I therefore thought I’d compile a small list of things that has worked for me for the MATLAB novice looking to start using the program.

Learning MATLAB:

  1. Start small. Create a small matrix (e.g.20×20). Write code for processing your small matrix and make sure that it does what you expect it to do. Learn the basics on this matrix before touching real data.
  2. Break it. Error messages are great. Each message will lead to a better understanding of how to use MATLAB, so make sure you understand what they mean.
  3. Use the forum. MATLAB central will have many (if not all) the answers you can wish for (including: “what does my error message mean”). It’s a great resource! Link: http://uk.mathworks.com/matlabcentral/

Using MATLAB:

  1. Remember that MATLAB is only as good as its user. In many cases, you’ll get a number which might appear reasonable, but errors in your code can still be present. Getting an output does not mean that your code works the way you want.
  2. Learn to plot your data. Plot raw data and superimpose your calculations along the way. Mistakes should be easy to visualise, at least when working with time series. This is an easy quality check and has spared me some embarrassing mistakes in the past. Also, the figures you get can be made quite attractive for publication purposes. Certainly prettier than MS Excel, at least.
  3. Run the code on a known data set first. Make sure that the code produces the results you would expect. Again, this is a simple thing that can spare you a lot of grief. Compare with in-built programs if possible (such as spike detection in LabChart versus custom-written spike detection in MATLAB).
  4. Understand which computations are better done manually. Small, one-off computations could require more work coding up than just processing manually. The point of the exercise is to make things easier, not harder.
  5. Learn how to run a series of analyses with one click. Sometimes you’ll need to run many subjects in quick succession. Writing code that reads a list of subject numbers (one click) and automatically loops through the analysis process for each line on the list is one way of doing this that has saved me some time in the past.

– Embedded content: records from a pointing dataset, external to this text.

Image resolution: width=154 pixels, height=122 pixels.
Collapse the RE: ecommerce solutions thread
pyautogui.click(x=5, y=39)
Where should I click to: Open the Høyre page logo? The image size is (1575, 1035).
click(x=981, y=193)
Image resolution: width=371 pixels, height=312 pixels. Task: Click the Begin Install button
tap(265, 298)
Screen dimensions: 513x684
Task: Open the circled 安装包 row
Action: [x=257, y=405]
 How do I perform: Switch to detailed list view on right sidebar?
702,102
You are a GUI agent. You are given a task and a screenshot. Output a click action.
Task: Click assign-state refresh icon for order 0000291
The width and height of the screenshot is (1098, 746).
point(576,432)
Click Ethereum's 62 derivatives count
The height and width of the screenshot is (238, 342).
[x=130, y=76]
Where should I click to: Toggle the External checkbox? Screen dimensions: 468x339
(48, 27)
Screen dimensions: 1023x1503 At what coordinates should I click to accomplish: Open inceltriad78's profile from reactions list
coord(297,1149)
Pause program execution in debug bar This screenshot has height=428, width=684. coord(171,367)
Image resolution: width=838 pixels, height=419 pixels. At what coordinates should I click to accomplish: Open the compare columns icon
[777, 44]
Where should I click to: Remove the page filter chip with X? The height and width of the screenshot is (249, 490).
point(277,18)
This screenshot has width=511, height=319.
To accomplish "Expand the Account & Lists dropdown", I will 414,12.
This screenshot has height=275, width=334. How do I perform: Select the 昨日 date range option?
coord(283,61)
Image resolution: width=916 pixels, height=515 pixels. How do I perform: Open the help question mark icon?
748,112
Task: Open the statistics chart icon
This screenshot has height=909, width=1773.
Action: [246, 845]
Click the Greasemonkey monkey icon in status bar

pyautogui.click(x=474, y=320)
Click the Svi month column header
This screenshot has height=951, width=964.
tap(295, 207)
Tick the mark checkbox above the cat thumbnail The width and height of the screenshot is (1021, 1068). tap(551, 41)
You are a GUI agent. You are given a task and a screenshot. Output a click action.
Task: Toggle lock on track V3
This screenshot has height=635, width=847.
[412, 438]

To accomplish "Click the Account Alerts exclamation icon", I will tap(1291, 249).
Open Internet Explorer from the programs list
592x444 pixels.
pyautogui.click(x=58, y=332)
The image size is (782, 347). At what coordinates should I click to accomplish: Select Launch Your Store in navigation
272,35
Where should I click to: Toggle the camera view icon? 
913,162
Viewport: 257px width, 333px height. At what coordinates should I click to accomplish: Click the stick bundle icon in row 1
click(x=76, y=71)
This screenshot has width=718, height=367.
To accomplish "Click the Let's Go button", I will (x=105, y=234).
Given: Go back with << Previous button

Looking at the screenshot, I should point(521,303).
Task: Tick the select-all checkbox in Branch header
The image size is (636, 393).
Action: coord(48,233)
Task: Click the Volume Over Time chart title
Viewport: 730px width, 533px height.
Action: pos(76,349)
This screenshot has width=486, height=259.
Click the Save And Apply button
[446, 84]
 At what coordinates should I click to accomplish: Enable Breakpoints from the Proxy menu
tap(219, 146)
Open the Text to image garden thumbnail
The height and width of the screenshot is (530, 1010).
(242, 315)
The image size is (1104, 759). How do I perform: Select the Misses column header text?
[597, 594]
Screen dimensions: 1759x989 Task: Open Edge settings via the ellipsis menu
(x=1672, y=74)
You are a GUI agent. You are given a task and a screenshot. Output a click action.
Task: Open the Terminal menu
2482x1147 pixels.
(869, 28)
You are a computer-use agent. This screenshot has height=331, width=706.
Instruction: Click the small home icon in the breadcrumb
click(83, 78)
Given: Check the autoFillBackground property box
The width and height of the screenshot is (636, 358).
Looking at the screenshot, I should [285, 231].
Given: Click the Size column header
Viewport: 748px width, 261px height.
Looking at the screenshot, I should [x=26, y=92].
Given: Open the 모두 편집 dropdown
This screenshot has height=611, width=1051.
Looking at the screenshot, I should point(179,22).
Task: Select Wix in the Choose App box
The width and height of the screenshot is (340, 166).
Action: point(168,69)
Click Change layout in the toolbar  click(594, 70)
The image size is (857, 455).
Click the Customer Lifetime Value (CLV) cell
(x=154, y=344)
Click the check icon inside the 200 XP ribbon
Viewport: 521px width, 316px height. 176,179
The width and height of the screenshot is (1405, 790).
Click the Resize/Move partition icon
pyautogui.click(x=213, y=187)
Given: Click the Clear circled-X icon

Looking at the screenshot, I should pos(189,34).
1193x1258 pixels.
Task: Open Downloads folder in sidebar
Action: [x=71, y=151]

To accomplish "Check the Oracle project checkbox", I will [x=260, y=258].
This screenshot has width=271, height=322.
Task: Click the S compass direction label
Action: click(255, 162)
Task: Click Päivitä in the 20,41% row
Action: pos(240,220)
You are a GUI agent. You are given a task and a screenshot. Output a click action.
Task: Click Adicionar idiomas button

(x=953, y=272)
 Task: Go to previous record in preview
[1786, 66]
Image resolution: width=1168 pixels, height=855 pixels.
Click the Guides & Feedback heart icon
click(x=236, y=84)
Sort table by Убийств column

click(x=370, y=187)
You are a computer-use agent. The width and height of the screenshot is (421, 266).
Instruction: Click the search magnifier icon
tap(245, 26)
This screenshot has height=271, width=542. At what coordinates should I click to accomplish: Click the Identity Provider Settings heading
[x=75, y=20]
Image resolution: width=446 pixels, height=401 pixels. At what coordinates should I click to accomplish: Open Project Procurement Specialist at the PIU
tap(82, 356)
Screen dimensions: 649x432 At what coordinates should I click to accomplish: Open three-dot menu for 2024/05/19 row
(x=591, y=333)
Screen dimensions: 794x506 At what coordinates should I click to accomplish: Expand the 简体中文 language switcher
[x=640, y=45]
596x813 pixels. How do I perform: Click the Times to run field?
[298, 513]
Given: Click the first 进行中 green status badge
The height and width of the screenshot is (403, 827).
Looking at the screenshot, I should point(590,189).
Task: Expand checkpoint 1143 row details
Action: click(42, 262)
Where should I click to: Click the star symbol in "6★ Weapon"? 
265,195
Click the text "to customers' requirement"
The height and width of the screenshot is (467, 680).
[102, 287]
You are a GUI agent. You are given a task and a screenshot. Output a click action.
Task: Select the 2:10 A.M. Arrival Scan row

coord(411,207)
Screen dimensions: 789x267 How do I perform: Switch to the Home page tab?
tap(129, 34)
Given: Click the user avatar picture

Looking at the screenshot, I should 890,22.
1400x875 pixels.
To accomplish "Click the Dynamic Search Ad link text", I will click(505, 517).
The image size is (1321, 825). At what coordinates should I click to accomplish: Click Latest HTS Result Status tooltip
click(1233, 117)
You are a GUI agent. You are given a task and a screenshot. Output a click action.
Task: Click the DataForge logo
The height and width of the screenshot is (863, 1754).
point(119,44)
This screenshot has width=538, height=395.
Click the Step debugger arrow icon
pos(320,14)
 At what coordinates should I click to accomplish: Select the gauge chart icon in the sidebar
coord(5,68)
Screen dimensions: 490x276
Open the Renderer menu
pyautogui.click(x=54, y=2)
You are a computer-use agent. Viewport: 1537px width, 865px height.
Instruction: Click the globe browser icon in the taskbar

Automated analysis can be very useful as it is less time consuming in the long run and you reduce the risk of silly, manual mistakes (typos etc.). With a few clicks, you could run all your number crunching in the background whilst you have your morning coffee and try to wake up your brain. Sounds good, eh? It also helps you understand the data better. For example, if you want to calculate a waveform mean, you have to know the mathematical formula for doing so. In an in-built program, this would not be needed. In short, it can be very helpful, when done right.

A few other things:

  1. Text files are good. Text files (.txt or .dat) are quite easy to work with in MATLAB. Save raw data in one of these simple formats as well as the custom format.
  2. Company is better. If there is someone else around that knows or wants to learn, join forces. It’s much more fun that way.
  3. Annotation is the best. Annotate and annotate well. Your future self thanks you! Trust me on this. A few simple %this-is-what-this-line-does will make your life infinitely easier.

If you’re not certain about using MATLAB, there’s a 30-day trial version available that you can play with to figure out if it is for you. It’ll take a little while to get to grips with if you’re not used to this type of program, but it’s worth the time.